Thursday 23 December 2021

Counterline - One (2021)

Country: Colombia
Style: Melodic Rock
Rating: 6/10
Release Date: 22 Dec 2021
Sites: Facebook | Instagram

Counterline may hail from Bogotá, Colombia, but they sound a lot more like they ought to be from Denmark, where their label, Lions Pride, is based. This is very European sounding melodic rock, an approach that surely reflects where their primary influences come from. When they're good, and they're good quickly here with opener If You're Clear with Your Words and single The One, they're up there with some of the better Scandinavian melodic rock I've heard this year, if not at the level of Ronnie Atkins or W.E.T.

The bad news is that they can't maintain that level of quality across the entire running time. This is a debut album, I believe, and, even if it isn't, it sounds like one, even if the band members aren't new to the industry. Harold Waller, for instance, who handles the lead vocals, keyboards and bass, as well as chipping in on guitar, used to be in a band called Supremacy that released an album and played some major gigs. Drummer GG Andreas also played for Supremacy and while pianist Rubio Res didn't, he did play for Waller's solo project, Fandiño. None of them are new.

The good news is that there isn't anything that's obviously broken and so needs to be fixed before the band can move forward. I see this album as a beginning, a promising one but still a beginning, with a lot of the right steps taken already but a lot more still to come. They need to figure out the identity they want Counterline to have and maybe settle on a line-up, because the guitarist guest list is a long one. I'm guessing that neither Waller nor Andreas think of themselves primarily as a guitarist and the band doesn't have one otherwise, so that job's split up between the two of them and no fewer than seven other musicians, who play on one, two, three or even four songs each.

Don't get me wrong, there's some cool guitarwork here. I felt that Spell of Love stood out on that front, though I don't know if it's because of Paul Alfery's contribution or not. It probably is, as he's not on anything else, but I can't tell which guitar section is played by whom. There are certainly a lot of different guitar styles and tones on offer, though they all fall somewhere into the hard and heavy melodic rock spectrum, all melodic but some a bit more emphatic than others.
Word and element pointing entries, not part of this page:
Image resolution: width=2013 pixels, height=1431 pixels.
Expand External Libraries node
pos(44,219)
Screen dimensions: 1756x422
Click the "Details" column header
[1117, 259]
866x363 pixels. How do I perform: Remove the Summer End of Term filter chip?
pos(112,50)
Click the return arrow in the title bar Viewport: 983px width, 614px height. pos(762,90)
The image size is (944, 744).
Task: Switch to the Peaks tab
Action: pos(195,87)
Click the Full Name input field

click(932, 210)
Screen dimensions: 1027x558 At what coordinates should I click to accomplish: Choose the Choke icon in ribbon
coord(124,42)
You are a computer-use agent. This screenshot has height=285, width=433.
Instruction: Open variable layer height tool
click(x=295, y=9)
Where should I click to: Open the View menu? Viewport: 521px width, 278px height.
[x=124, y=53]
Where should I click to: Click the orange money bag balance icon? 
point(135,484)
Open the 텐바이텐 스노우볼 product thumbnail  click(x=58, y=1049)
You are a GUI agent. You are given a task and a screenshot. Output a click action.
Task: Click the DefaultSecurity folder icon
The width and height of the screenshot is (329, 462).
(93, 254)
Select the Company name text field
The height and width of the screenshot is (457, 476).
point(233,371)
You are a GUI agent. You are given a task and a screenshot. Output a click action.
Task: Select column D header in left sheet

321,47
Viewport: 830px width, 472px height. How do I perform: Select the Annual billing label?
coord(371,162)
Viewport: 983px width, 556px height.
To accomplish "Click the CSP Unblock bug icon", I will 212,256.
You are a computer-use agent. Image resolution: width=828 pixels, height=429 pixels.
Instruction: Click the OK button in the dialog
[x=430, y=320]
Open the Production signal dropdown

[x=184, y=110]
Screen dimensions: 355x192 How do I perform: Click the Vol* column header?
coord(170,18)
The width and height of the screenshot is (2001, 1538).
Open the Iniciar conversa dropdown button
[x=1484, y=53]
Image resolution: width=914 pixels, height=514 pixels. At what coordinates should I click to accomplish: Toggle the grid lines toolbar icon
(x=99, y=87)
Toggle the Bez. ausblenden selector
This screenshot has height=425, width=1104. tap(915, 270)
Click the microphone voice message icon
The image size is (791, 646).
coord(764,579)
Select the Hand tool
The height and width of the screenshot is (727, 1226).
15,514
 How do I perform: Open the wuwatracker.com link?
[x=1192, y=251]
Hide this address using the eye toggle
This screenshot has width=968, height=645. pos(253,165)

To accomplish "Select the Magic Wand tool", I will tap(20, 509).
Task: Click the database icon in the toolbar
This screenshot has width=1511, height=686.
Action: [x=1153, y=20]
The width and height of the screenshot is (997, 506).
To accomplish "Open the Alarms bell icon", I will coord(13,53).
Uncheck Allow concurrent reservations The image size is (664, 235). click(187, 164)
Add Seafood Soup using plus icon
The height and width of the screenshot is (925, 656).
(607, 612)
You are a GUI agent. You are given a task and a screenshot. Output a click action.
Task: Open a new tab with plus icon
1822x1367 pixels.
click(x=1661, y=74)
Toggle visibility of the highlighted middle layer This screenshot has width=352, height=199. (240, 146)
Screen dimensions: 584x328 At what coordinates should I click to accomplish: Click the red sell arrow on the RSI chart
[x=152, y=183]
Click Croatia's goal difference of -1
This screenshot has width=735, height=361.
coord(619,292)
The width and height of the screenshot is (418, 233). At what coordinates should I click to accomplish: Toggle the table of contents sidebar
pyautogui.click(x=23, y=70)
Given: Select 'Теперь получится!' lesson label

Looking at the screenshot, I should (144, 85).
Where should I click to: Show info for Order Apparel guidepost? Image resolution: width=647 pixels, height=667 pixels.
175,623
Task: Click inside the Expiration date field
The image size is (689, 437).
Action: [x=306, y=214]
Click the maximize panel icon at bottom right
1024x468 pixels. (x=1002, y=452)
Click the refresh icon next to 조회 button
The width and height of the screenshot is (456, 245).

And that's a bad thing here because I couldn't figure out what the Counterline sound was, given that it kept on shifting from song to song, sometimes even within a song.

Researching the band, I saw people calling out Waller's vocals as a weak point and I don't buy that except at odd points, like on Angel, which makes him feel clumsy. He has a decent voice, a soft and melodic one that's perfect for this sort of material. Does he have limits? Absolutely. He can't soar so far that it shocks us into amazement but, to give him credit, he doesn't try to do that here. He's always within his range and he doesn't remotely have the most limited range I've heard. My main complaint about his voice is that it can get too saccharine if the song lets it and there are quite a few ballads here that do exactly that.

That's partly why the first half of this album is so much stronger than the second. Both standouts arrive in the first three and they both rock, with strong riffs, excellent hooks and decent keyboard flourishes. Maybe they're not as polished as they could be, but they sound damn good to me. Spell of Love is surely next on the list and that wraps up a strong first half that doesn't have a bad song on it, just some that are better than others. The second half, however, is primarily made up of the ballads and some filler tracks that sound fair enough but don't stay in the mind past the gap until the next one starts.

I wish Counterline all the best and hope that they find a permanent guitarist to help flesh out the identity they so sorely need. I'd love to hear a second album. I have every expectation that it'll be this but better and, with a solid line-up, more consistent too.